To W. B. Tegetmeier   27 July [1857]1

Down Bromley Kent

July 27th

My dear Sir

I have to thank you for two notes.— Pray never speak of obligation to me, as I am certain the balance lies quite the other way.2

I am glad you like the Barb: I shall most probably have more to offer before long.— I am sorry to hear the Jacobins are so poor; I never looked at the eyes.— Were the white Turbits or owls (I forget which they are called) good: they came from a Lady who is & ought to be a good Fancier.— Anyhow they are easily killed.—

Very sincere thanks for the offer of Gulliver’s Runt, which as you offer it so very kindly, I will gladly accept.— I shd. not kill it till next year; if you think the Hen wd. be quite full-grown by that time, she wd. do as well as the Cock, otherwise the Cock wd. be better, but you must not sacrifice the Cock if of use to you.—

With respect to the Ghondook Hen, if you really do not intend to breed from her, I shd. certainly be very glad of her for skeleton;3 & she cd. be sent to Nag’s Head,4 recently killed so as to come sweet.—

I think you had better send the Birds to the Nag’s Head.
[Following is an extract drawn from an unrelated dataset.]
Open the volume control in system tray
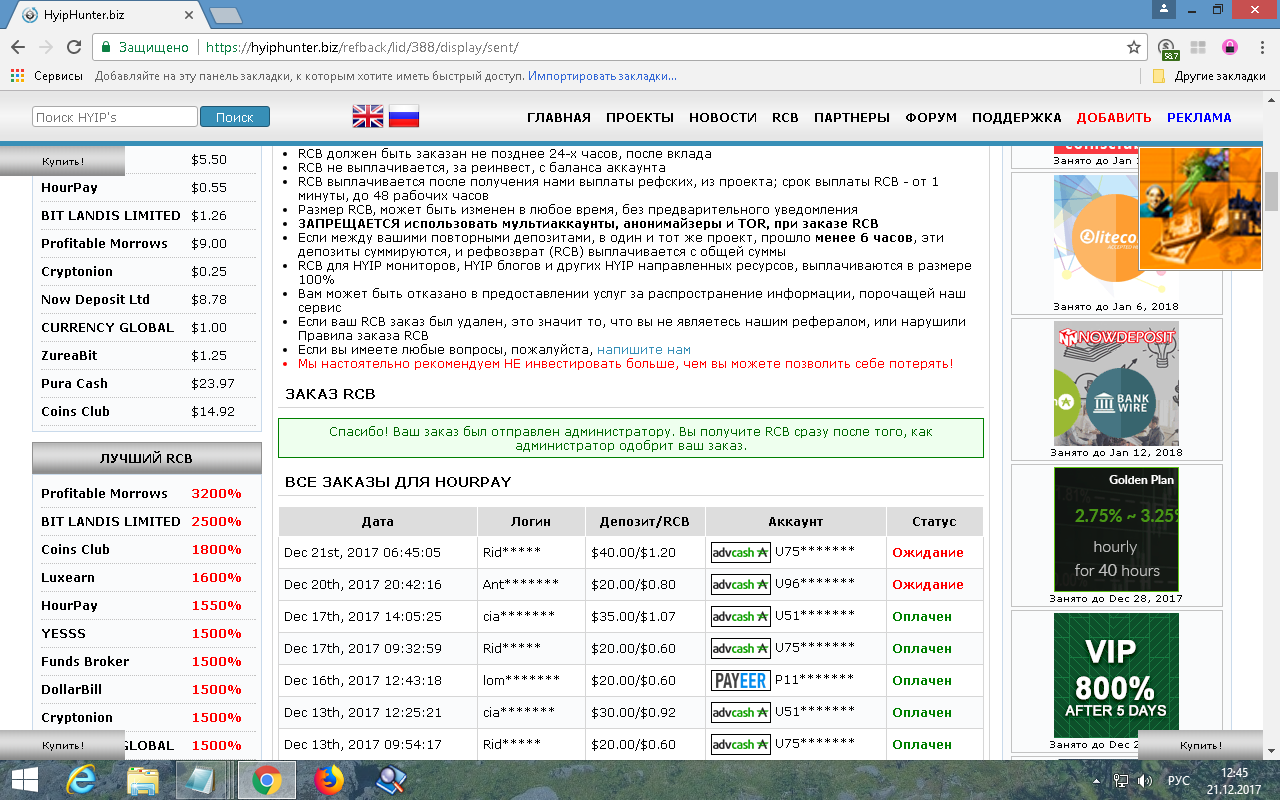Screen dimensions: 1280x800 pos(1145,780)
I suppose you cd get messenger to go for about 1s 6d & I cd repay you by stamps as that wd be safer & as cheap as sending up to Tottenham Ct. Road & your sending there likewise.5

My dear Sir | with thanks | Your’s very sincerely | Ch. Darwin


Dated by the relationship to the letter to W. B. Tegetmeier, [19 July 1857].
CD had given Tegetmeier a number of pigeons that he no longer needed for his researches (see letter to W. B. Tegetmeier, [19 July 1857]).
CD described the skull of a Ghoondook specimen in Variation 1: 265. The Ghoondooks are a sub-breed of the crested Polish fowls originally bred in Turkey.
The Nag’s Head was an inn in south London where parcels were collected every Thursday by the Down carrier, George Snow.
Tegetmeier had moved from Wood Green to Muswell Hill in 1856 (E. W. Richardson 1916, p. 47).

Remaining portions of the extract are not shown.